Arguments need to be passed in the given format:

-- ? name1 (text) = default arg
-- ? name2 (int)
INSERT INTO demo VALUES (?, ?)

"name1", "name2" being the names of the arguments, and "default arg" the optional default value.

You can then write your prepared statement.

Mysql statement

BigQuery

Arguments need to be passed in the given format:

-- @name1 (string) = default arg
-- @name2 (integer)
-- @name3 (string[])
INSERT INTO `demodb.demo` VALUES (@name1, @name2, @name3)

"name1", "name2", "name3" being the names of the arguments, "default arg" the optional default value and string, integer and string[] the types.

You can then write your prepared statement.

Snowflake

Arguments need to be passed in the given format:

-- ? name1 (varchar) = default arg
-- ? name2 (int)
INSERT INTO demo VALUES (?, ?)

"name1", "name2" being the names of the arguments, "default arg" the optional default value and varchar & int the types.

You can then write your prepared statement.

Snowflake statement

Raw Queries

A more convenient but less secure option is to execute raw queries with a typescript or deno client. This enable you more flexibility than SQL prepared statement. You can for instance do string interpolation to make the name of the table a parameter of your script: SELECT * FROM ${table}. However this is dangerous since the string is directly interpolated and this open the door for SQL injections. Use with care and only in trusted environment.

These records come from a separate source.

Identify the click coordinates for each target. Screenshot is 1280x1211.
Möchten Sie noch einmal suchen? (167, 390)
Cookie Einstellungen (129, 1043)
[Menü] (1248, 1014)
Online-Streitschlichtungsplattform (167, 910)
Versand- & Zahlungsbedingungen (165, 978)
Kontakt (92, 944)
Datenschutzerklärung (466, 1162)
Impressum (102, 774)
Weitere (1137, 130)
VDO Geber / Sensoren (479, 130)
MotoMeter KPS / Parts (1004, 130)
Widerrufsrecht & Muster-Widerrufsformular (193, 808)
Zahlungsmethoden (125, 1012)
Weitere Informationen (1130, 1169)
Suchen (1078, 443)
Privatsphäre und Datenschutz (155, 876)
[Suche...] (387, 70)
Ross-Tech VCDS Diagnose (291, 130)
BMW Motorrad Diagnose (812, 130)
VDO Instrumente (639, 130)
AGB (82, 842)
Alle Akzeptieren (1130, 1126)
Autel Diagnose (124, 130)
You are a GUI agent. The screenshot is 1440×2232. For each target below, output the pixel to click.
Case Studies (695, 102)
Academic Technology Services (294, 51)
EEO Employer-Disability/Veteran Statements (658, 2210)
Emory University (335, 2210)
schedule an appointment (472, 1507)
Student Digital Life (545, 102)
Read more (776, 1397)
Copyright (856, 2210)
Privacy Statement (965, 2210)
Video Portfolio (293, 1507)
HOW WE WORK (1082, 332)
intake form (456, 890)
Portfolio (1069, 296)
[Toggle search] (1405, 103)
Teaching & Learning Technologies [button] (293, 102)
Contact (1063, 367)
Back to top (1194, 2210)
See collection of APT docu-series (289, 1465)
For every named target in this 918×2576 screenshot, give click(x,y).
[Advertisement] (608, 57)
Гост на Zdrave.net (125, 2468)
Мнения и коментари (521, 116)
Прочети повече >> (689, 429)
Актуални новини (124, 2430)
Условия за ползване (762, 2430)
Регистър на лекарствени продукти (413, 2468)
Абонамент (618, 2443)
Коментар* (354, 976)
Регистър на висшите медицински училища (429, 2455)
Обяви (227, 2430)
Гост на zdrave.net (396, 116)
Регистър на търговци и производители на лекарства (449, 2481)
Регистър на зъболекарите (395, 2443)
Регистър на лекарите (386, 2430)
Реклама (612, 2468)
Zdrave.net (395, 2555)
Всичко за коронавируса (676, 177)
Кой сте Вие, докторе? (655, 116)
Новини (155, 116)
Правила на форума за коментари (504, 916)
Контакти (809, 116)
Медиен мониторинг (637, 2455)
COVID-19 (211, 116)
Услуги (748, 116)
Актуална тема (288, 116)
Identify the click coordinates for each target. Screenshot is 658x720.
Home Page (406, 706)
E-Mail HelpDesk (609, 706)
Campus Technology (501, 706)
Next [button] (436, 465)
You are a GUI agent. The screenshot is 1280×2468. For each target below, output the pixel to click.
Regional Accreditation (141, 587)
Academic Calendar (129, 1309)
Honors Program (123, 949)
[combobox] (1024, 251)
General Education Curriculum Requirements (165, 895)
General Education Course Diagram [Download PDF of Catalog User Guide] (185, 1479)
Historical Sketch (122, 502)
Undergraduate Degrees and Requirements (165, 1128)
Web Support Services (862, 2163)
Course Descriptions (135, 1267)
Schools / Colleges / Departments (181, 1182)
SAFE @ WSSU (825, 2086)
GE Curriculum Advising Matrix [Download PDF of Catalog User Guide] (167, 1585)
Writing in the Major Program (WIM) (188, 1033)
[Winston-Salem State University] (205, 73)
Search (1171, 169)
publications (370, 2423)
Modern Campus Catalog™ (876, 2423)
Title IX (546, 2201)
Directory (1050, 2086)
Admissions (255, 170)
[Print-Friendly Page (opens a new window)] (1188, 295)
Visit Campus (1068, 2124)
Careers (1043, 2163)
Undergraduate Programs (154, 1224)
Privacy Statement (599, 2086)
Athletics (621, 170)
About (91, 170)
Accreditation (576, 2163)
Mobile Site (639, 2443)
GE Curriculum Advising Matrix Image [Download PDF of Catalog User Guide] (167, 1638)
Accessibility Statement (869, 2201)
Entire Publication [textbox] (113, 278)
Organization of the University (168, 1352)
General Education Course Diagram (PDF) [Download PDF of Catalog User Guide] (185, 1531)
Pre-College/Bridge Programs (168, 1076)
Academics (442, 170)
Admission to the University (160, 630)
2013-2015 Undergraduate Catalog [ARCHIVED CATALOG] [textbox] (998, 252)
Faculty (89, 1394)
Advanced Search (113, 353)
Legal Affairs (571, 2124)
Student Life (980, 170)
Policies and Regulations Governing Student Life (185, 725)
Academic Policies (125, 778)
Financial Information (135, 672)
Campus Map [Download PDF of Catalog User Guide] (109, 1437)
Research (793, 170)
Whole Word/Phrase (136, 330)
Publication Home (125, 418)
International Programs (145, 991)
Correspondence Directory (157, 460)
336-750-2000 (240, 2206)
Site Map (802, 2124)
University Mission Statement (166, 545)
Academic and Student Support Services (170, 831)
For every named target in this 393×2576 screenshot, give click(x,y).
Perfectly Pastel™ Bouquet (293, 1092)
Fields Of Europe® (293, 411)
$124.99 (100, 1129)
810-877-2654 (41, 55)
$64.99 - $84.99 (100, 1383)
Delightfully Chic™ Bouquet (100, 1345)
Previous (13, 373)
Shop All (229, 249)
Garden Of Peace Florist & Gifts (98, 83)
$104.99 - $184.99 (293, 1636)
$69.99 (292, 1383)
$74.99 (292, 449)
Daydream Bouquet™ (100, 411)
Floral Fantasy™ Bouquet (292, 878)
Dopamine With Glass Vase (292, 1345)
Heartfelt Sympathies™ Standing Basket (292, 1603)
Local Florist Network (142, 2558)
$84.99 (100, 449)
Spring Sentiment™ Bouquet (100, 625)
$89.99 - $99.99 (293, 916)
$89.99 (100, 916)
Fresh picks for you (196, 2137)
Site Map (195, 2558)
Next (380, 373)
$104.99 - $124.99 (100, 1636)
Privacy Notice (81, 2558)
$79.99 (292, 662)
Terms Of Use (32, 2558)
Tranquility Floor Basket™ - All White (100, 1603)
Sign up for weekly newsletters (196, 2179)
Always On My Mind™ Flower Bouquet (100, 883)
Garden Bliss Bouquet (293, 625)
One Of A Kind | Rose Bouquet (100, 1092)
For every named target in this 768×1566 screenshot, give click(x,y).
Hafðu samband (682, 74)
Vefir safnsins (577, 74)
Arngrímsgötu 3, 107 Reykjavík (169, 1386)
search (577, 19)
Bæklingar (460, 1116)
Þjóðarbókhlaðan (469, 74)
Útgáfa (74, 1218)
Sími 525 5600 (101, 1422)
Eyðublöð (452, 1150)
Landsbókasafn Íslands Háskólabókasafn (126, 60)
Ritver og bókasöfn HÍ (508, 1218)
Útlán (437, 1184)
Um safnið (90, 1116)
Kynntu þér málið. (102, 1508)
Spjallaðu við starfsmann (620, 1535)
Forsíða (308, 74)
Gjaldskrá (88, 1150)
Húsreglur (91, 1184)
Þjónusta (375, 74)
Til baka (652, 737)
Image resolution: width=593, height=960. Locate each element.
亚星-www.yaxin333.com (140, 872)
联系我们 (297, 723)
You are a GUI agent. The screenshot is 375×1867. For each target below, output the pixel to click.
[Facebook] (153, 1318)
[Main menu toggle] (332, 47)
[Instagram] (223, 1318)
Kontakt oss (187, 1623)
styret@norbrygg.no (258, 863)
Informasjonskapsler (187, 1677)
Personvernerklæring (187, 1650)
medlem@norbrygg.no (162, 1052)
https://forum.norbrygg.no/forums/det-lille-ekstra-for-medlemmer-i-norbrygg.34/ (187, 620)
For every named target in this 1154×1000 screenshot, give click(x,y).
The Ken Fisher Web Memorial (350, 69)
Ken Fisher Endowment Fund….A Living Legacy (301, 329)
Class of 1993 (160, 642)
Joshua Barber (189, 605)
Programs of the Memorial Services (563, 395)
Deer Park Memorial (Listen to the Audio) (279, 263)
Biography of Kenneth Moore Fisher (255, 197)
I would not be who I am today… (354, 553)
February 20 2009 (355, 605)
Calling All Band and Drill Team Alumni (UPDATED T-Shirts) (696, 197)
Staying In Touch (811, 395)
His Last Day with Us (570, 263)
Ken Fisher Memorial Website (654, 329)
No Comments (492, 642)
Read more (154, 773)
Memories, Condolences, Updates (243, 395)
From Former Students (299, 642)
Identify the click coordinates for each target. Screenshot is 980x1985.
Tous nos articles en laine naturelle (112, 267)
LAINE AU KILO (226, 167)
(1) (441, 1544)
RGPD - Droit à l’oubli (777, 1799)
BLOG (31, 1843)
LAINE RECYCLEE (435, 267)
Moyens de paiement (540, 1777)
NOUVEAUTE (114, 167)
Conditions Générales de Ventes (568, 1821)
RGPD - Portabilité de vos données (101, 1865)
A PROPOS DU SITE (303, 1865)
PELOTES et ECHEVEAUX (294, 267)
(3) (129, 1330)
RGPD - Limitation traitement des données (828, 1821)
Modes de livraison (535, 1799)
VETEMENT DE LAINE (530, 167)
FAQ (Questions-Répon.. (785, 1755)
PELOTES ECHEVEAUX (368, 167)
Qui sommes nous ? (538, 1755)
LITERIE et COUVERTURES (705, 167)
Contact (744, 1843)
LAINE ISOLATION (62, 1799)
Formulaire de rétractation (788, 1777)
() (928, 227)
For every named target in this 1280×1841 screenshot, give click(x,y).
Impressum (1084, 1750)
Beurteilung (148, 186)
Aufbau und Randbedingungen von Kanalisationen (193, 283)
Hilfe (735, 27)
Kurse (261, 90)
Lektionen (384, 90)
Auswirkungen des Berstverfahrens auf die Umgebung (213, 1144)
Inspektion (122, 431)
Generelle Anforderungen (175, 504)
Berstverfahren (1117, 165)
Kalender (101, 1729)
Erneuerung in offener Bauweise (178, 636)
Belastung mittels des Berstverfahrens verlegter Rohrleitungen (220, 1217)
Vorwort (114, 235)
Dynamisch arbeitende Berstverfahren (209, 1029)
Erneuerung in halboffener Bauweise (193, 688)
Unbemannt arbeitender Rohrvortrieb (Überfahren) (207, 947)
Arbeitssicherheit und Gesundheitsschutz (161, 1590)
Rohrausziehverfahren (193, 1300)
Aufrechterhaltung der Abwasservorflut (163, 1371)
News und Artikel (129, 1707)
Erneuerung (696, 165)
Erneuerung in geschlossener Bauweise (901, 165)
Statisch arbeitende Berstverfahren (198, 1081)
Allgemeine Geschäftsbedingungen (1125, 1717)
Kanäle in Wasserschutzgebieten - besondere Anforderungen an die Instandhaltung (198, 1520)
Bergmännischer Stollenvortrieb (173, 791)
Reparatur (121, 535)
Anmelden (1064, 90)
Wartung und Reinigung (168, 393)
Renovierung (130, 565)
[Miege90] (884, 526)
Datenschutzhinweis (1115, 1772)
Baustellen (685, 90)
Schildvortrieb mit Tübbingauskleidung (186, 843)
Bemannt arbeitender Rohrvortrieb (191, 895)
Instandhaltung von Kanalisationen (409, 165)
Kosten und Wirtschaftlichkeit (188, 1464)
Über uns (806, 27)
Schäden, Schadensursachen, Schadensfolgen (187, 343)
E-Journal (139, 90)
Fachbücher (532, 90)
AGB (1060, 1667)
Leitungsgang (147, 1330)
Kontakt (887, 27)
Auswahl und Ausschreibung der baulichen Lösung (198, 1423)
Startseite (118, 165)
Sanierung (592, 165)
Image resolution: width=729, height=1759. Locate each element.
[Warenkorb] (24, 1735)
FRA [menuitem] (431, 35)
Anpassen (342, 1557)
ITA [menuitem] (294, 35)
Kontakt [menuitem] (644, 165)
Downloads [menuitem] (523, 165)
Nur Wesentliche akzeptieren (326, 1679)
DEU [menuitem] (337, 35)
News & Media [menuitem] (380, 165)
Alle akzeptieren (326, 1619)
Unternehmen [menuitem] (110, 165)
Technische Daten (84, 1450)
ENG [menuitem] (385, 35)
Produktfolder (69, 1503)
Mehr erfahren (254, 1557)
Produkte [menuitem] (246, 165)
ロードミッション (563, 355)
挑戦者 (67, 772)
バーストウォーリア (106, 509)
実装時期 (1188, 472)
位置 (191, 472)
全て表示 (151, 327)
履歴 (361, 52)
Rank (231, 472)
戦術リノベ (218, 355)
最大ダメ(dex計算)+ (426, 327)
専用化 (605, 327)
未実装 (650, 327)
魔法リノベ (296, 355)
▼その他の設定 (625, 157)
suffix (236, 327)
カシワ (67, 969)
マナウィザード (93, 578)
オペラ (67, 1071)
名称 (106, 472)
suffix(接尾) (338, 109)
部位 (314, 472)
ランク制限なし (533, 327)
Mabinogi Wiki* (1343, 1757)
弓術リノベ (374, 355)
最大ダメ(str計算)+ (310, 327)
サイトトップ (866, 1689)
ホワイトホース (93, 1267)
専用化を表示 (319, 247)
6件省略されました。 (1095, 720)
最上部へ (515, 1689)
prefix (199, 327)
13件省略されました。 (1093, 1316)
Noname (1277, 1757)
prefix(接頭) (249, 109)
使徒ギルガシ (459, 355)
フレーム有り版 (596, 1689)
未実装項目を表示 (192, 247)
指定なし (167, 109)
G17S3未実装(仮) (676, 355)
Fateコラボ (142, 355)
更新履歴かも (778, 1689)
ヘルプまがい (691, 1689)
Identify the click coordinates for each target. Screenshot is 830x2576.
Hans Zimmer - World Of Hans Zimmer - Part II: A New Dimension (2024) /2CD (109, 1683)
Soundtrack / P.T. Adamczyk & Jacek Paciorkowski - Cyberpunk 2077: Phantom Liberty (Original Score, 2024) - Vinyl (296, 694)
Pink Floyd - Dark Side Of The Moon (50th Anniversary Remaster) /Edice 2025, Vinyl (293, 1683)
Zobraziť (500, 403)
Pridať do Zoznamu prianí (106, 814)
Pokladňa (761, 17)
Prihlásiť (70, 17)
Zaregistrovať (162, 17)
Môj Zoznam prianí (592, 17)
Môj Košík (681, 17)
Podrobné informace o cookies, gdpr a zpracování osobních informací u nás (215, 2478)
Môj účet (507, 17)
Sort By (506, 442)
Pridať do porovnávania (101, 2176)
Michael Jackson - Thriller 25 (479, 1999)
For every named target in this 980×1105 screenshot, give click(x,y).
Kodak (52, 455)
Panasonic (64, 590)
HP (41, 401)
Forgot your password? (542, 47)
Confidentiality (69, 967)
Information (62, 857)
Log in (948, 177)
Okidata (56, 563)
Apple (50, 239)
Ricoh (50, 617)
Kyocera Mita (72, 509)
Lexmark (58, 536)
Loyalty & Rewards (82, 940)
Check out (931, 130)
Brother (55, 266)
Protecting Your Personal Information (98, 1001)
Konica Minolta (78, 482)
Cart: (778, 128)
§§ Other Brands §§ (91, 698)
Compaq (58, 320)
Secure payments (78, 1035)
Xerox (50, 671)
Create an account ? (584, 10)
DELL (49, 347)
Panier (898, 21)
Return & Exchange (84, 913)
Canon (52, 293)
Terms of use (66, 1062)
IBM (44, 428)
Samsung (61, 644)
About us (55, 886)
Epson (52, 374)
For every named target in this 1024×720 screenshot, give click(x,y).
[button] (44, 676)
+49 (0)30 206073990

We show below an example using a Typescript script: Execute Query and return results.

import { pgClient, type Sql } from 'https://deno.land/x/[email protected]/mod.ts';

type Postgresql = {
host: string;
port: number;
user: string;
dbname: string;
sslmode: string;
password: string;
};

export async function main(db: Postgresql, query: Sql = 'SELECT * FROM demo;') {
if (!query) {
throw Error('Query must not be empty.');
}
const { rows } = await pgClient(db).queryObject(query);
return rows;
}

This will allow you to execute all commands from one script. But that's also the vulnerability of it as it opens the door to harmful commands. To make it more secure, do not take the query directly as input but its parameters and then sanitize it properly so SQL injections are mitigated unless you are in a trusted environment.


tip

You can find more Script examples related to PostgreSQL on Windmill Hub.

After you're done, click on "Deploy", which will save it to your workspace. You can now use this Script in your Flows, app or as standalone.

Customize your script

Feel free to customize your script's metadata (path, name, description), runtime (concurrency limits, worker group, cache, dedicated workers) and generated UI.

Customize SQL

What's next?

Those scripts are minimal working examples, but there's a few more steps that can be useful in a real-world use case:

Scripts are immutable and there is an hash for each deployment of a given script. Scripts are never overwritten and referring to a script by path is referring to the latest deployed hash at that path.

For each script, a UI is autogenerated from the jsonchema inferred from the script signature, and can be customized further as standalone or embedded into rich UIs using the App builder.

In addition to the UI, sync and async webhooks are generated for each deployment.